WAR widows ended a four-day event with a service at Christ Church Cathedral in Oxford.

More than 100 members of the War Widows’ Association of Great Britain attended their annual general meeting at the Oxford Belfry Hotel in Milton Common, near Thame, before attending the service on Sunday.

The event came as the group lobbies the Government over more equal pension rights for widows of soldiers killed in action or in the line of duty.

Under rules introduced in 2005, widows who remarry may continue to receive their pensions.
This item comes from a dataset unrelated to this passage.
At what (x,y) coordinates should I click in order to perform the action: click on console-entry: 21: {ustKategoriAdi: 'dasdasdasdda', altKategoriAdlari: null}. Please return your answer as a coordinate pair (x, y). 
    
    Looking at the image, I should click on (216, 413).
However, many are part of an older scheme, which bars them from receiving further pension payments if they take a new spouse.

Campaigners say the system is unfair and leads to different generations being treated unequally.
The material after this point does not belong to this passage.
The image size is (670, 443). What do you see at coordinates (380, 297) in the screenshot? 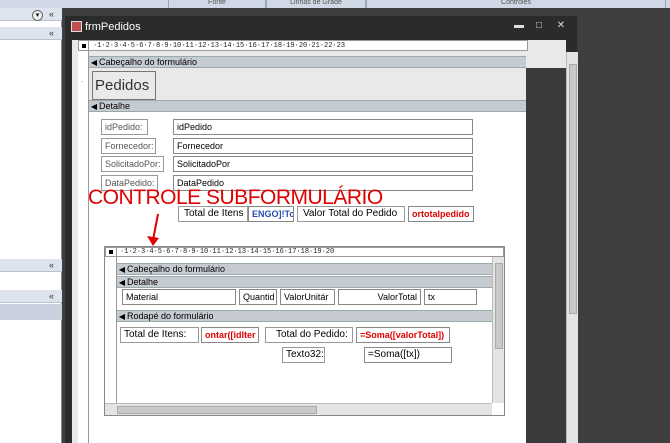
I see `subform-field-valortotal: ValorTotal` at bounding box center [380, 297].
In December the Government said it had no intention of amending the older scheme.

Ena Mitchell, 95, who was widowed in 1944, said: “We all hope to gain better pensions.

“The association has worked tirelessly for us, and it has a wonderful committee.”

Her husband, William Mitchell, served as a staff sergeant in the East Yorkshire Regiment, and died in Belgium in September, 1944, when the tank he was in exploded.

Mrs Mitchell, who lives in Abingdon, added: “When my husband died I had just 26 shillings. We are much better off now than we used to be.

“I liked having the service in Oxford on Sunday – it was like a home from home.”